Más de la mitad de las cartas que componen el libro se refiere a la dura vida conventual y al cruel y autoritario régimen que allí imperaba. De la asilvestrada educación recibida en el convento, referida en exclusiva a la doctrina católica, Emma obtuvo algunos conocimientos como los que se muestran en el siguiente párrafo, que pese a su extensión merece ser reproducido íntegramente: “Otro día nos contó la historia de un niño que se llamaba Jesús, la mamá de ese niño también se llamaba María, eran muy pobres y habían viajado en burro, como nosotras cuando fuimos a Guateque. Pero ese niño Jesús tenía tres papás, uno que vivía con su mamá, que se llamaba José y que era carpintero; el otro papá era viejo con barbas y vivía en el cielo entre las nubes y ese papá era muy rico. El tercer papá se llamaba Espíritu Santo y no era un hombre sino una paloma que volaba todo el tiempo. Pero como la mamá vivía solo con el papá pobre, no tenían ni casa en qué vivir y cuando nació el niño Jesús tuvo que ir a nacer en la casa de un burro y de una vaca. Pero el papá viejo, rico, que vivía en el cielo, mandó una estrella donde unos amigos de él, que también eran muy ricos y que se llamaban Reyes como nosotras, esos señores vinieron a visitar al niño Jesús a la casa de la vaca y el burro y le trajeron tantos regalos y oro y joyas y entonces ya no fue más pobre sino rico. Yo le pedí que nos llevara a donde estaba ese niño; dijo que el Niño ya no estaba en la tierra, que se había ido a vivir con su papá rico que estaba entre las nubes, pero que si éramos buenas y obedientes lo veríamos en el cielo”.

Emma Reyes se escapó del convento de María Auxiliadora siendo ya una mujer, de la manera que se describe en la última carta. Aprendió a leer y a escribir, viajó por diversos países latinoamericanos y le tocó vivir las revueltas que por entonces ensangrentaban algunas regiones de Paraguay. Tardíamente iniciada en la pintura, colaboró con Diego Rivera y ayudó a organizar la última exposición en vida de Frida Kahlo. Se casó con el escultor Guillermo Botero y se separó de él, aunque más tarde le ayudó a montar su taller en París. Gracias a una beca de la argentina Fundación Zaira Roncoroni se trasladó a París y luego a Italia, donde hizo amistad con Alberto Moravia y Elsa Morante, entre otros, y viajó a Washington, contratada por la Unesco, para participar en la confección de cartillas de alfabetización para Latinoamérica.

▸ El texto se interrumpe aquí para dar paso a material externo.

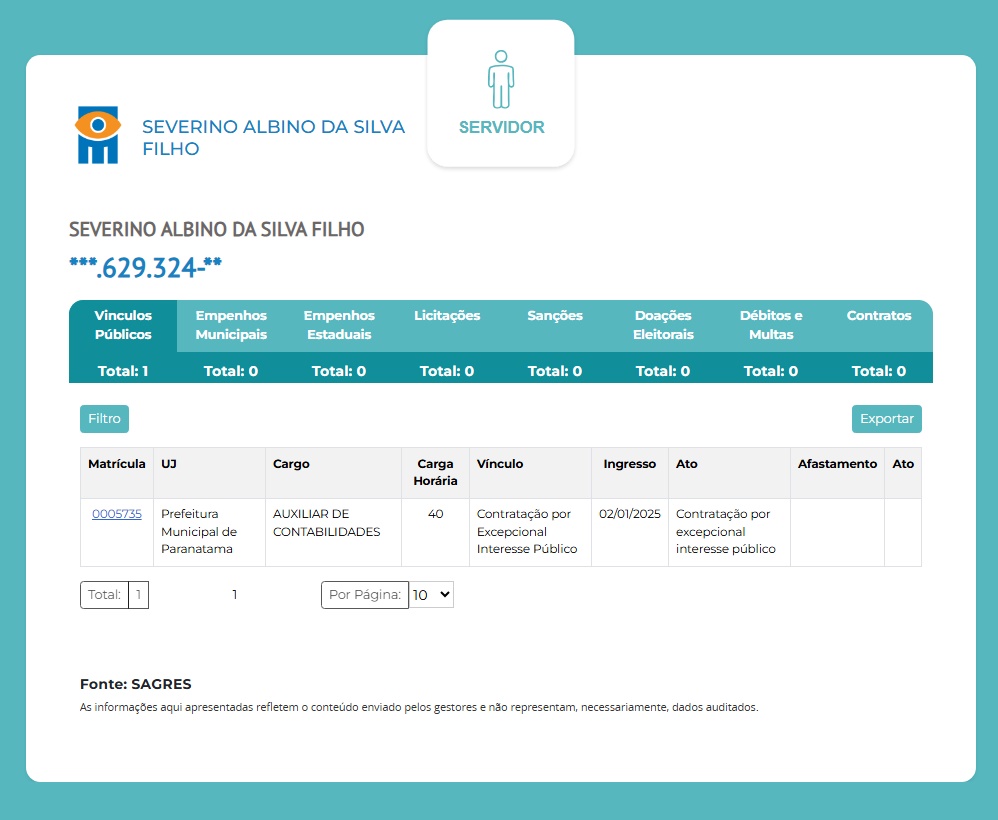Sort by the Matrícula column header
This screenshot has height=820, width=998.
coord(117,464)
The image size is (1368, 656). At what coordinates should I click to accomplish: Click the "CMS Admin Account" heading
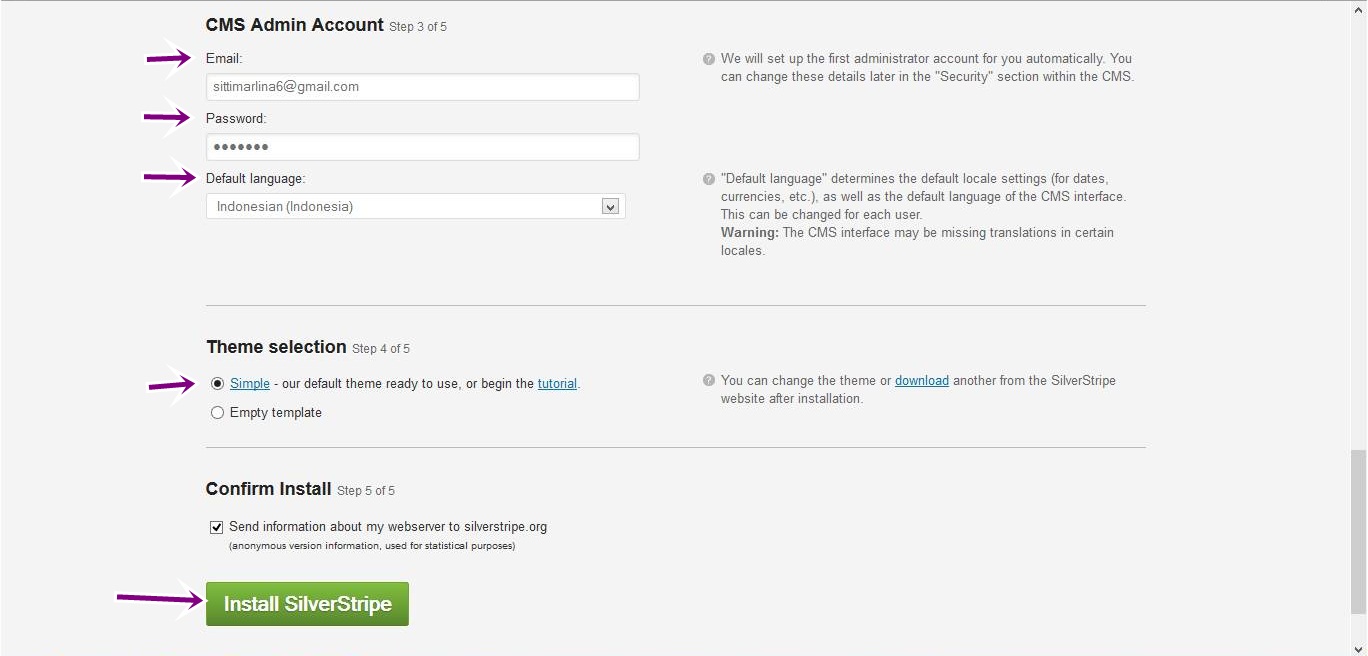pyautogui.click(x=294, y=25)
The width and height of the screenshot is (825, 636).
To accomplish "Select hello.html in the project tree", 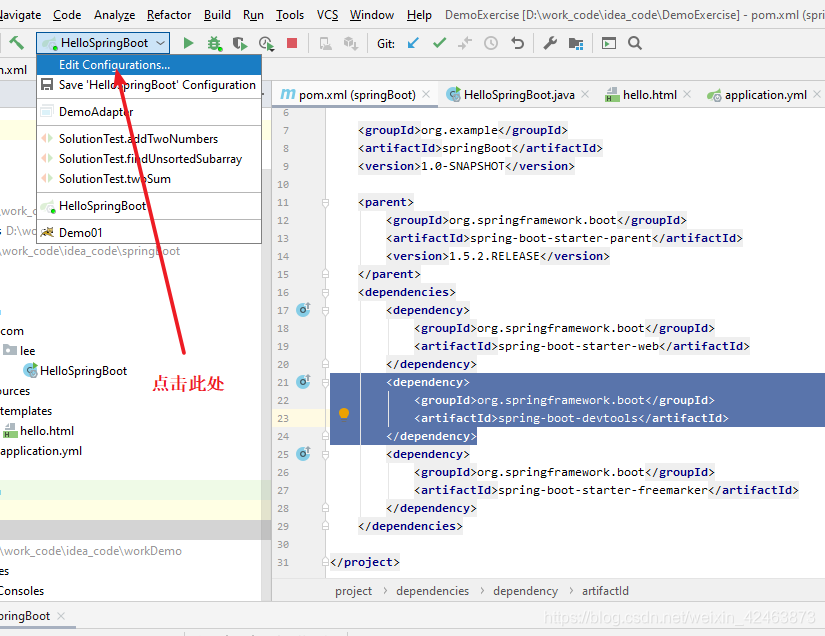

Hasta su muerte, Emma Reyes expuso su obra en diversas ciudades europeas y americanas, y parte de la misma puede verse hoy en Málaga, en la Fundación Arte Vivo Otero Herrera. Es la suya una pintura en la que conviven la figuración y la abstracción, concebida a menudo en forma de estructuras coloreadas que son producto de su experiencia con las monjas como bordadora, y en la que se advierten signos de la deliberada ingenuidad que preside sus cartas. Éstas son testimonio doloroso de una infancia privada de lo que comúnmente se considera propio de ella, pero están exentas al mismo tiempo del menor atisbo lastimero. Muy al contrario, lo que se aprecia en estos textos publicados sin corrección alguna, tal como salieron de la pluma de una mujer que había adoptado como lengua el francés y que había aprendido a escribir ya adulta, con todos sus errores ortográficos y gramaticales, es una energía desbordante orientada hacia la libertad, el dominio de uno por sí mismo y la vida. Como ocurre en sus cartas, y como ella misma escribió, “es verdad que mi pintura son gritos sin corrientes de aire. Mis monstruos salen de la mano y son hombres y dioses o animales o mitad de todo”. Unos monstruos familiares que nos ilustran acerca del difícil arte de la supervivencia, y de la voluntad, aun en la mayor desolación.